_TEXTE DE LA PAGE_.
# # # # # # #

Pour l‘autorité palestinienne et le peuple palestinien, la reconnaissance juridique internationale constituerait la reconnaissance de leur identité nationale, une étape vers une solution pacifique de coexistence et de l’égalité des droits. La solution définitive, Un Etat, Un Etat binational, Deux Etats, pourrait, devrait devenir le choix des peuples qui vivent sur la terre de la Palestine historique, de l’Israélo-palestine, une véritable autodétermination et non un choix imposé de l’extérieur comme se fut le cas en 1947, alors que les trois solutions avaient été envisagées et qu’il n’a été proposé que le partage dans les conditions inégales que l’on connaît. Elles ont entériné un conflit qui s’est perpétué jusqu’à nos jours. Un conflit qui joue un rôle majeur dans toute la région du Proche-Orient. Un règlement juste et pacifique contribuerait à la paix.

Dans ce contexte, La conférence de Paris est-elle utile ? « Le seul véritable succès que l’on puisse reconnaître à ses promoteurs est d’avoir pu réunir en ce début d’année plus de 70 pays et organisations internationales pour rappeler l’actualité du plus vieux conflit de la planète », comme le déclare  René Backmann dans Médiapart[3]. Mais sans les Israéliens ni les Palestiniens, on en voit de suite les limites et l’impuissance.

Un pas a été fait, enfin, par le Président Obama et son secrétaire d’Etat John Kerry, qui ont laissé passer, en s’abstenant, la résolution 2334 du Conseil de sécurité de l’ONU, qui condamne la politique de colonisation d’Israël. Mais sans sanction véritable, comme le boycott,  à l’égal de ce qui fut fait avec succès contre l’apartheid en Afrique du Sud, cela ne sera qu’une posture de plus, pour ne pas dire une imposture ! 

« Je suis inquiet parce que j’estime que le statu quo est intenable, qu’il est dangereux pour Israël, mauvais pour les Palestiniens, mauvais pour la région et mauvais pour la sécurité aux Etats-Unis », a déclaré Barack Obama. Il craint aussi de voir disparaître la possibilité d’une solution à deux Etats et : « ne voit pas comment ce problème peut être résolu en faisant qu’Israël demeure à la fois un Etat juif et démocratique[4] ». Il estime qu’Israël court le risque « d’étendre une occupation » pour finir par avoir des « millions des gens privés de droit » dans un seul Etat et justifie sa décision de laisser passer la résolution condamnant les implantations israéliennes par la nécessité « de tirer la sonnette d’alarme ». Il était plus que temps ! Et nous ne devons pas oublier qu’Obama a été, de tous les présidents américains depuis Truman, celui qui a le plus fait pour Israël. En septembre 2016, il accordait à Israël une aide militaire sans précédent, de 38 milliards de dollars sur les dix prochaines années. Il avait précédemment systématiquement mis son veto à toutes les résolutions des Nations Unies condamnant Israël.

Cette dernière décision, même s’il s’agit d’une posture pour l’histoire, marque un tournant dont témoignent les efforts désespérés du gouvernement Netanyahu pour reporter le vote, et ses réactions outrancières vis-à-vis de pays, tels le Sénégal ou la Nouvelle-Zélande, qui avaient eu l’outrecuidance d’y prendre part.

# # # # # # #

_SEGMENT DE DONNÉES_.
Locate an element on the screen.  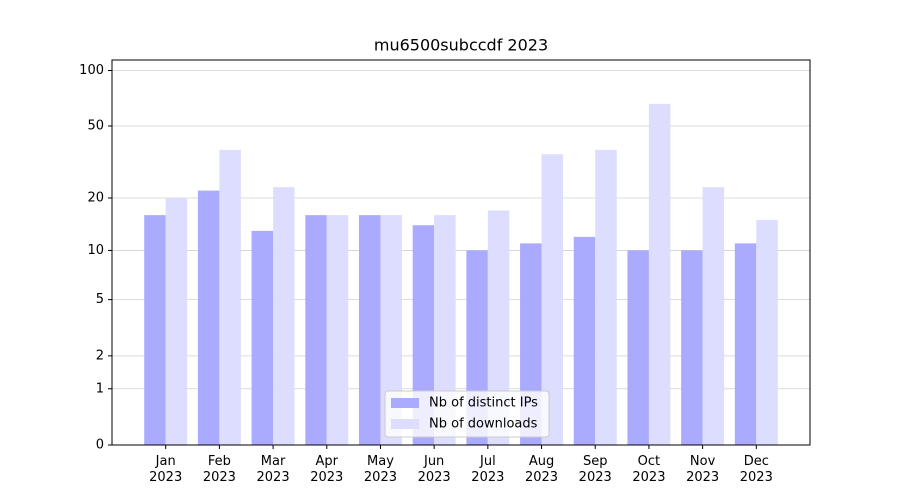
x-tick-label: Oct 2023 is located at coordinates (648, 470).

# # # # # # #

_CONSIGNE_.
Citez mot pour mot le passage du texte sur le conflit israélo-palestinien qui va de « Dans ce contexte, La » à « une imposture ! », ces deux extraits compris.

_VOTRE RÉPONSE_.
Dans ce contexte, La conférence de Paris est-elle utile ? « Le seul véritable succès que l’on puisse reconnaître à ses promoteurs est d’avoir pu réunir en ce début d’année plus de 70 pays et organisations internationales pour rappeler l’actualité du plus vieux conflit de la planète », comme le déclare  René Backmann dans Médiapart[3]. Mais sans les Israéliens ni les Palestiniens, on en voit de suite les limites et l’impuissance.

Un pas a été fait, enfin, par le Président Obama et son secrétaire d’Etat John Kerry, qui ont laissé passer, en s’abstenant, la résolution 2334 du Conseil de sécurité de l’ONU, qui condamne la politique de colonisation d’Israël. Mais sans sanction véritable, comme le boycott,  à l’égal de ce qui fut fait avec succès contre l’apartheid en Afrique du Sud, cela ne sera qu’une posture de plus, pour ne pas dire une imposture !